I think in addition to the other answers it might be beneficial to mention that the way the Schengen area works is there are no borders inside the Schengen area.
Once you’re inside you can go anywhere, it’s like a house where only the entrance door has a lock and the room doors don’t have locks, once you enter through the entrance door you’re in and can go to any room now. But if you want to go to the garden or a neighbour you have now left the house and cannot go to any of the rooms until you re-enter the house again through the main door.
Even though you say that you just wanted to go from Spain to Greece, you didn’t just go from room Spain to room Greece within the house, instead you rather left the house to go to your neighbour (Turkey) on your way there and because of that now to actually get to room Greece you have to re-enter the house (Schengen) and you don’t have permission to enter the house more than one time.
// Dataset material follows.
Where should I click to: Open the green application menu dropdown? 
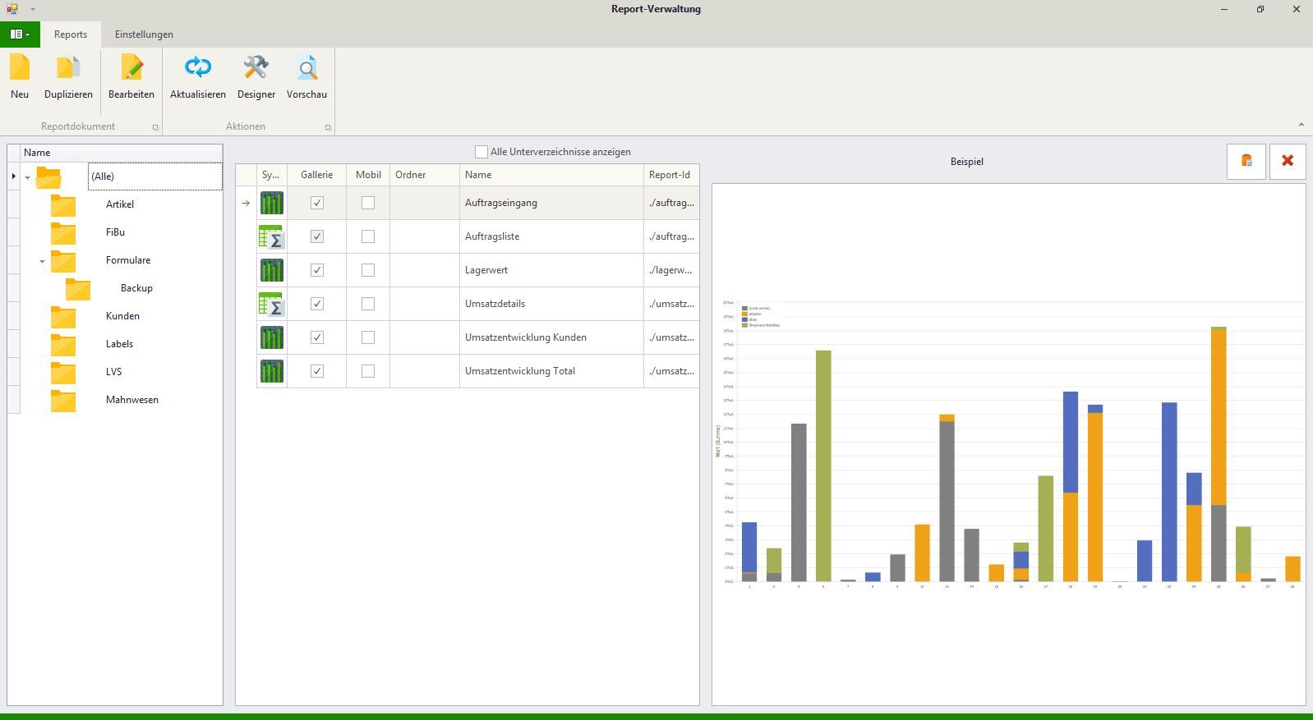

But if you wouldn’t have left the house (Schengen) you would have been able to go to as many rooms (Schengen countries) as you liked.
Your thinking seems to be that because you were flying from one country in the Schengen Area to another country in the Schengen area, then you were not really “exiting” Schengen, so should not have been given an exit stamp.
This would be absolutely correct – IF you were catching a flight that went directly from Spain to Greece, or went via another country in the Schengen region (eg, Spain -> Germany -> Greece).
However Turkey is NOT in the Schengen area. Thus your flight actually had you departing the Schengen area as you flew to Turkey, and then re-entering it when you arrived in Greece. This is true even if you were only in transit in Turkey and didn’t actually enter the country – once you walk through immigration in Spain you are deemed to have left the Schengen area.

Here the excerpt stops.